Verbreitet herrscht die Meinung vor, die Sozis könnten nicht mit Geld umgehen. SPD-Kanzler-Kandidat Peer Steinbrück hat dieses Vorurteil nun widerlegt. Auf der Top-Ten-Liste der Nebenverdienste von Bundestagsabgeordneten hält er klar die Position Eins. Zumindest, wenn es ums eigene Geld geht, können sie es also doch. Politiker aus Union und FDP wittern einen Skandal, dabei halten sie doch die folgenden neun Plätze in der Rangliste. Neidisch, nicht Erster zu sein?

Unterstützung bekommt Steinbrück, der schließlich doch noch seine Nebentätigkeiten offenlegen will, ausgerechnet vom stellvertretenden FDP-Vorsitzenden Rainer Brüderle. Der ist zwar gegen mehr Transparenz, aber er findet, dass es gut wäre, wenn im Parlament mehr Leute aus der Praxis säßen und dass Abgeordnete nicht nur von ihren staatlichen Bezügen abhängig sein sollten. Wovon denn dann? Zahlungen aus der Wirtschaft, auch wenn es dadurch zu Interessenskonflikten kommen kann? Wird ein Abgeordneter zum Praktiker, wenn er ein paar Vorträge vor Industrie- oder bankvertretern hält? Oder soll mehr Praxis in den Bundestag hineingetragen werden? Werden dann nicht die Abgeordneten noch stärker zu Lobbyisten und Werkzeugen der Wirtschaft?
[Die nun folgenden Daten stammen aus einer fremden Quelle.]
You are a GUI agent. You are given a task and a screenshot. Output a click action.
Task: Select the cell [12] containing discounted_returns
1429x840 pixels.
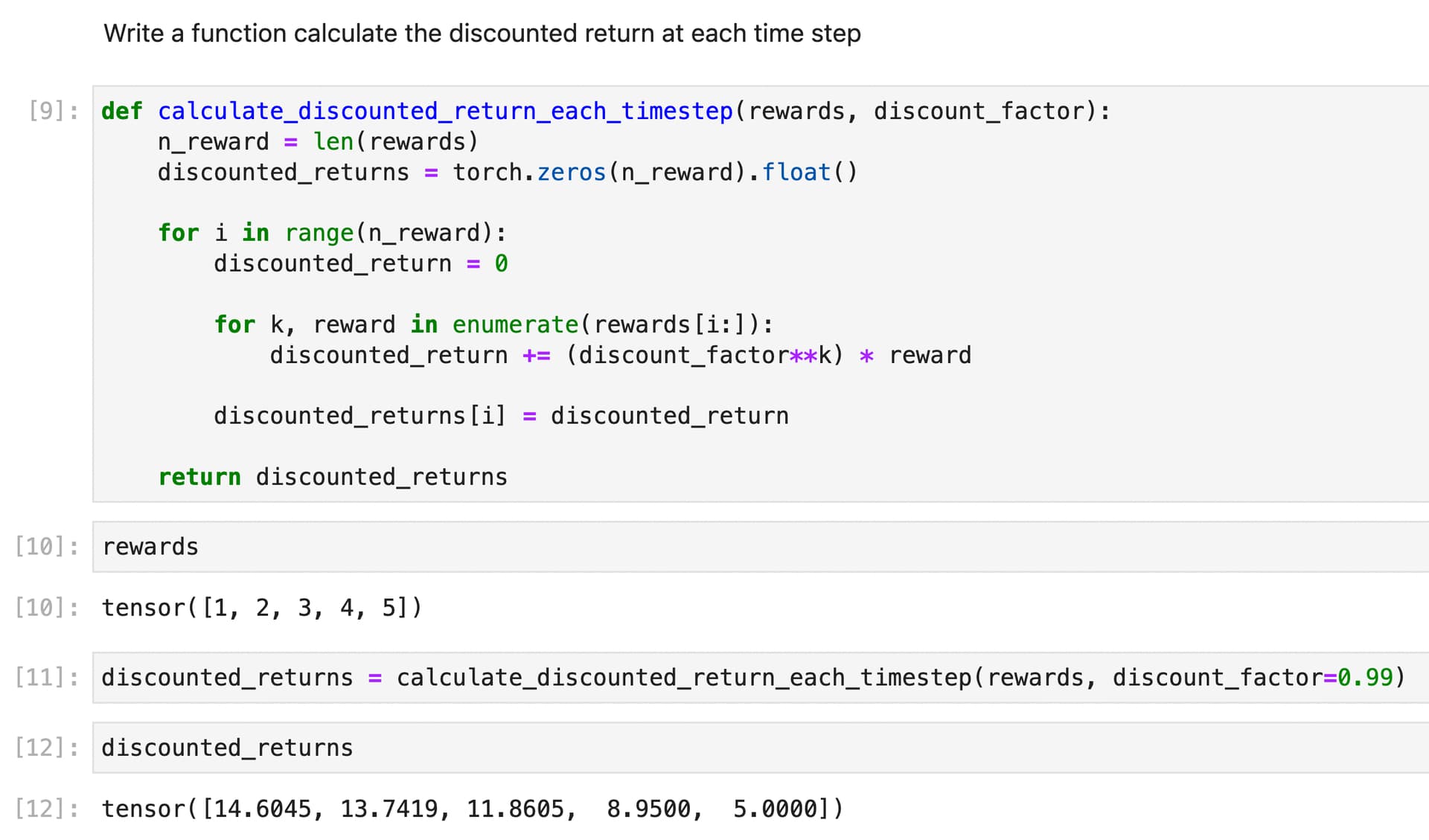[x=744, y=747]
Ja, auch in der freien Wirtschaft ist es u. U. erlaubt, eine Nebentätigkeit auszuüben, vorausgesetzt, die eigentliche Arbeit leidet nicht darunter und es gibt keine Konkurrenzsituation. Auch Abgeordneten kann man das nicht verbieten. Doch wenn der Nebenjob zur Haupteinnahmequelle wird, ist die Unabhängigkeit und eventuell sogar die Loyalität zum Staat, dem eigentlihen Arbeitgeber, infrage gestellt.

Die Abgeordneten werden vom Staat bezahlt - und das nicht so schlecht - damit sie unabhängig bleiben können und nur dem Grundgesetz, ihrem Gewissen und dem Willen ihrer Wähler unterstehen. Ein Parlament als auftragsorientierter verlängerter Arm der Wirtschaft ist ein Irrweg. Wie wäre es mit einer Begrenzung?